▶ **Task details**:
Of the records below, reproduce only the span that opens with the line containing "Instruction: Go to Next 5 Days" and closes with the last line.

[[ Exercise material open ]]

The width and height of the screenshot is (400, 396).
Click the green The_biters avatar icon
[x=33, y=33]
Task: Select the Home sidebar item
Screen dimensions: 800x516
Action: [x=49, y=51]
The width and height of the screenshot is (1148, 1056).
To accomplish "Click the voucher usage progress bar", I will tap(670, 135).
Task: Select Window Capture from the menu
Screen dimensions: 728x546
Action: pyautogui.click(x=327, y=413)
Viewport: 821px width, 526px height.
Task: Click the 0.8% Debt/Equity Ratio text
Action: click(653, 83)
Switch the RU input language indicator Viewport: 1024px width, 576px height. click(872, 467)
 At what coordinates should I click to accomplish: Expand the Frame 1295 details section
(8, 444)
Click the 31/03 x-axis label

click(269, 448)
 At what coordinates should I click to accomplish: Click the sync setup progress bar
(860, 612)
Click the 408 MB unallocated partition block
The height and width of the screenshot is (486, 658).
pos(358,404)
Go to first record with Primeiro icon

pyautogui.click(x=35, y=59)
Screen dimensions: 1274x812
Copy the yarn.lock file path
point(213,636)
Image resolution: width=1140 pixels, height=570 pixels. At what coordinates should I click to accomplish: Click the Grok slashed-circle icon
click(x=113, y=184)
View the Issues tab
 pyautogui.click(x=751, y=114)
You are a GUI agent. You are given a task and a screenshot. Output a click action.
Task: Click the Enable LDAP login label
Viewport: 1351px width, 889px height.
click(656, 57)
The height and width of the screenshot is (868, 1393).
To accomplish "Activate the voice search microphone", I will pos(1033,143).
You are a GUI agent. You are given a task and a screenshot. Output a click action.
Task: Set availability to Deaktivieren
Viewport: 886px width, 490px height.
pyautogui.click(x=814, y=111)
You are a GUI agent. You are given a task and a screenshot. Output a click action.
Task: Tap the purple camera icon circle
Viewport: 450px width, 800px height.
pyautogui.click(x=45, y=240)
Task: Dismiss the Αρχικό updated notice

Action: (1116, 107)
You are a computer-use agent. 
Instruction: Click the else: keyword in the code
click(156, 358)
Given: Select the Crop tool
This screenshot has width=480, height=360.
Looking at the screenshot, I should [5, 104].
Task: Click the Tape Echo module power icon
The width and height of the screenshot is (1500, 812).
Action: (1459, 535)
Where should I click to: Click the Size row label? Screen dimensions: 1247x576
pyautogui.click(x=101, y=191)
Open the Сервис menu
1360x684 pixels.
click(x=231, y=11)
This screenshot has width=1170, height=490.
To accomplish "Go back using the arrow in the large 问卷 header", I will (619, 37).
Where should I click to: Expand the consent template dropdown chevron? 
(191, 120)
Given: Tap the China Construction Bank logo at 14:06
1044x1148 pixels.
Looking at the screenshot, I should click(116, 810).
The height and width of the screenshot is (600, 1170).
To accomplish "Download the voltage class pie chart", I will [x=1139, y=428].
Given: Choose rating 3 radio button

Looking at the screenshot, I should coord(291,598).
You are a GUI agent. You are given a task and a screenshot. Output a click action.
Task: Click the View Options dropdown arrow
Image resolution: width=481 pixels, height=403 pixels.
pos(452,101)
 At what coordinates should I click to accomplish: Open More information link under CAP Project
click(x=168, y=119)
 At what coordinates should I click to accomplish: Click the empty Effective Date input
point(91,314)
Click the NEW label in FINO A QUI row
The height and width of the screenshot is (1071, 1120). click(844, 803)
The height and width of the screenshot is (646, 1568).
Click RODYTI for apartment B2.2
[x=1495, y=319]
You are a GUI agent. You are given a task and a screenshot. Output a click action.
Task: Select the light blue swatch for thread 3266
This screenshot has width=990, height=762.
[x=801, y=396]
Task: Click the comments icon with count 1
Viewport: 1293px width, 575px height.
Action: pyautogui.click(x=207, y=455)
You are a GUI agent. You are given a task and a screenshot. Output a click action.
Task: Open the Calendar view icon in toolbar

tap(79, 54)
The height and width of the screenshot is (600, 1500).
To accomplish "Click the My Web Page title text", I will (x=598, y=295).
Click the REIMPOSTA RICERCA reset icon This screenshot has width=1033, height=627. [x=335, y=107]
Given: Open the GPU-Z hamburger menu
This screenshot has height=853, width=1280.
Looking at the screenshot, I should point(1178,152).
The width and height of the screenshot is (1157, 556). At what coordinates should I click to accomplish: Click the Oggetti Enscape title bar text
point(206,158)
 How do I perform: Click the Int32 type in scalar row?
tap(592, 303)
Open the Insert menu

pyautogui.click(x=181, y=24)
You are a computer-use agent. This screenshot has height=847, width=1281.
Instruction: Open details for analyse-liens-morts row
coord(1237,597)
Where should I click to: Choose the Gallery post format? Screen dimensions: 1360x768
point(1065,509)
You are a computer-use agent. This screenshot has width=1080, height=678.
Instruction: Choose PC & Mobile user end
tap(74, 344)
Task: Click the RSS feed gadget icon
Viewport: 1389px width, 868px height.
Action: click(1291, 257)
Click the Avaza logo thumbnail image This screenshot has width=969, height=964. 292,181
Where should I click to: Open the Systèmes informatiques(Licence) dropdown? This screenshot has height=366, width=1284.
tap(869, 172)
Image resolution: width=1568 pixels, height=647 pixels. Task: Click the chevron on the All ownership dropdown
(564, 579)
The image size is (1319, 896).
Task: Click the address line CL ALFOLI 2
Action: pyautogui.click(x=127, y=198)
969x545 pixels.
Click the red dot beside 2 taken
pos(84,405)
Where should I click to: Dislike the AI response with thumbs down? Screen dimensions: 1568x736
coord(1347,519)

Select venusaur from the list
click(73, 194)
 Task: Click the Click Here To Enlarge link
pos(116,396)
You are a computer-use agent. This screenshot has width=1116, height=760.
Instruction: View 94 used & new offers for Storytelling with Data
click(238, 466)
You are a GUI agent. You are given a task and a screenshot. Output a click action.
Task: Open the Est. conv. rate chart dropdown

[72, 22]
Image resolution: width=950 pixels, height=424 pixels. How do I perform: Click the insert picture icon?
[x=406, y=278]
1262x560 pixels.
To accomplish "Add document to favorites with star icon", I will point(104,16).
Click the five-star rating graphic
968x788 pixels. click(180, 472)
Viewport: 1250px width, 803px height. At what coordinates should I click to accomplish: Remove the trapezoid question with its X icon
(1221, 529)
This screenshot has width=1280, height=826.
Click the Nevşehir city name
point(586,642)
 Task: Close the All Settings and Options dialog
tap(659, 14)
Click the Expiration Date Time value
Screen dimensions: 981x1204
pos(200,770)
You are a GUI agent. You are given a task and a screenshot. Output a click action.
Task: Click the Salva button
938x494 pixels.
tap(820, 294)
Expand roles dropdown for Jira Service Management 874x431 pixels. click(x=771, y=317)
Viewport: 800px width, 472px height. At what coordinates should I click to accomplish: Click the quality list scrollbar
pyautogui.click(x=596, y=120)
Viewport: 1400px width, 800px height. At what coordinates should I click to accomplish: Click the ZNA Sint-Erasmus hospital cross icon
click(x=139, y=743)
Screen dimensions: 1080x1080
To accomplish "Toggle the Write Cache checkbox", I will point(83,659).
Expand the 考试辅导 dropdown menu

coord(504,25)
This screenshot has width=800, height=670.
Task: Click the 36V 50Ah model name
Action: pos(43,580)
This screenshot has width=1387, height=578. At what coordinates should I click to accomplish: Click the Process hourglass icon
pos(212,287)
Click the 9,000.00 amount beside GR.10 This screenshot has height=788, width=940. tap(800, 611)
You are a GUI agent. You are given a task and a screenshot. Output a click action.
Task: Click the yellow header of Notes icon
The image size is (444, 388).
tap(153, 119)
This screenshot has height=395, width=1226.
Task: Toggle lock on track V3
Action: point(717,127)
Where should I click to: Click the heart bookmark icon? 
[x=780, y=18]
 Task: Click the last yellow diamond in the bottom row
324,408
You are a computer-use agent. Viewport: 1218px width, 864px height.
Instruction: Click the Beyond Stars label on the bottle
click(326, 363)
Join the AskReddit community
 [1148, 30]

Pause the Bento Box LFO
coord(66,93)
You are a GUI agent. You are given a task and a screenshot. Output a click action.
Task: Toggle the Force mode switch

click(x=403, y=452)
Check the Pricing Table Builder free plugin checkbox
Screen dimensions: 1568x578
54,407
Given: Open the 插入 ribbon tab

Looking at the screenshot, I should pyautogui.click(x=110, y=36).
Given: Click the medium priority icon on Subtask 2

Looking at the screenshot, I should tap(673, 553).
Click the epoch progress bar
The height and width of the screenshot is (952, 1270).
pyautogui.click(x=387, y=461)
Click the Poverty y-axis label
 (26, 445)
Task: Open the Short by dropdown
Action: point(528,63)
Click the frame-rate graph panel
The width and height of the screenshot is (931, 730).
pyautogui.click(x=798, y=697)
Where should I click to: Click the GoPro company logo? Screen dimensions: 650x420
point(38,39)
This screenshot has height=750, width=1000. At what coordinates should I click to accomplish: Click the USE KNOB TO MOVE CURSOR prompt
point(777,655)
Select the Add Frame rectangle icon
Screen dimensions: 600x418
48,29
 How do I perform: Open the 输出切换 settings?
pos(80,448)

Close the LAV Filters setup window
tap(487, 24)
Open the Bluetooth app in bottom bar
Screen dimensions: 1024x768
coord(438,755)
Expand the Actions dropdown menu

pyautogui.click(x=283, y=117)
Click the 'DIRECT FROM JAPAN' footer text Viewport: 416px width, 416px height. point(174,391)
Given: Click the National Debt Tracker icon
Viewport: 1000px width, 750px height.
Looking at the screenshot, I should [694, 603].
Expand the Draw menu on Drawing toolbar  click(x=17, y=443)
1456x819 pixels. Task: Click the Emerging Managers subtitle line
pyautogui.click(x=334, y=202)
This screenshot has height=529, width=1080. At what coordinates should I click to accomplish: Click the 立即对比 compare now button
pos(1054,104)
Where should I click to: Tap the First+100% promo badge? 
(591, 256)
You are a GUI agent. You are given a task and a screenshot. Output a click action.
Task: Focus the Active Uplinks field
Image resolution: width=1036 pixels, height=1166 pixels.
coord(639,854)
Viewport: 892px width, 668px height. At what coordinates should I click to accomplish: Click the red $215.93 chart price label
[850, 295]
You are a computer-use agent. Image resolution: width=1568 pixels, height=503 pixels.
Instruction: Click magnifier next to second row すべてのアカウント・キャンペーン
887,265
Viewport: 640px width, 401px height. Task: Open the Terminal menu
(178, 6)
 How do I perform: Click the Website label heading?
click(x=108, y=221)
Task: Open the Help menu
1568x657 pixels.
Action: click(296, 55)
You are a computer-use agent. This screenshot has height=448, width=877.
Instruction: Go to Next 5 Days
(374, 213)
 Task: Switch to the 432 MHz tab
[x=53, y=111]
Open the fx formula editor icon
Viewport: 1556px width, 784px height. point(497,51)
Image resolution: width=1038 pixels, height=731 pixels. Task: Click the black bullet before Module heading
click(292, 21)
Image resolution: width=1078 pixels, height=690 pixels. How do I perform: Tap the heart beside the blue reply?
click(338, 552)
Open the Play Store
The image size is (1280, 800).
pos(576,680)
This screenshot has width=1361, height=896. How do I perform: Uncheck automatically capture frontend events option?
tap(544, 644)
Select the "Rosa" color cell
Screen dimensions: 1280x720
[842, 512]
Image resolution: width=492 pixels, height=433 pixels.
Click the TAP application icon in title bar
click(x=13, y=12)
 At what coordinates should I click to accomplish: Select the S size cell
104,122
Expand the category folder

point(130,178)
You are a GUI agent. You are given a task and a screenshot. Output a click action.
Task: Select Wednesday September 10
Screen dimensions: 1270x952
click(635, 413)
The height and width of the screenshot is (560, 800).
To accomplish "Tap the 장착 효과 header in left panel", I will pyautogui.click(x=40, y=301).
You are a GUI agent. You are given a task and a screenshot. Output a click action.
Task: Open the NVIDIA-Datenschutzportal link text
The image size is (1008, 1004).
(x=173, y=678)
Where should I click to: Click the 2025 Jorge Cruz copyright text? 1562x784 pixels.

[[ Exercise material closed ]]

▶ **Your solution**:
Instruction: Go to Next 5 Days
(374, 213)
 Task: Switch to the 432 MHz tab
[x=53, y=111]
Open the fx formula editor icon
Viewport: 1556px width, 784px height. point(497,51)
Image resolution: width=1038 pixels, height=731 pixels. Task: Click the black bullet before Module heading
click(292, 21)
Image resolution: width=1078 pixels, height=690 pixels. How do I perform: Tap the heart beside the blue reply?
click(338, 552)
Open the Play Store
The image size is (1280, 800).
pos(576,680)
This screenshot has width=1361, height=896. How do I perform: Uncheck automatically capture frontend events option?
tap(544, 644)
Select the "Rosa" color cell
Screen dimensions: 1280x720
[842, 512]
Image resolution: width=492 pixels, height=433 pixels.
Click the TAP application icon in title bar
click(x=13, y=12)
 At what coordinates should I click to accomplish: Select the S size cell
104,122
Expand the category folder

point(130,178)
You are a GUI agent. You are given a task and a screenshot. Output a click action.
Task: Select Wednesday September 10
Screen dimensions: 1270x952
click(635, 413)
The height and width of the screenshot is (560, 800).
To accomplish "Tap the 장착 효과 header in left panel", I will pyautogui.click(x=40, y=301).
You are a GUI agent. You are given a task and a screenshot. Output a click action.
Task: Open the NVIDIA-Datenschutzportal link text
The image size is (1008, 1004).
(x=173, y=678)
Where should I click to: Click the 2025 Jorge Cruz copyright text? 1562x784 pixels.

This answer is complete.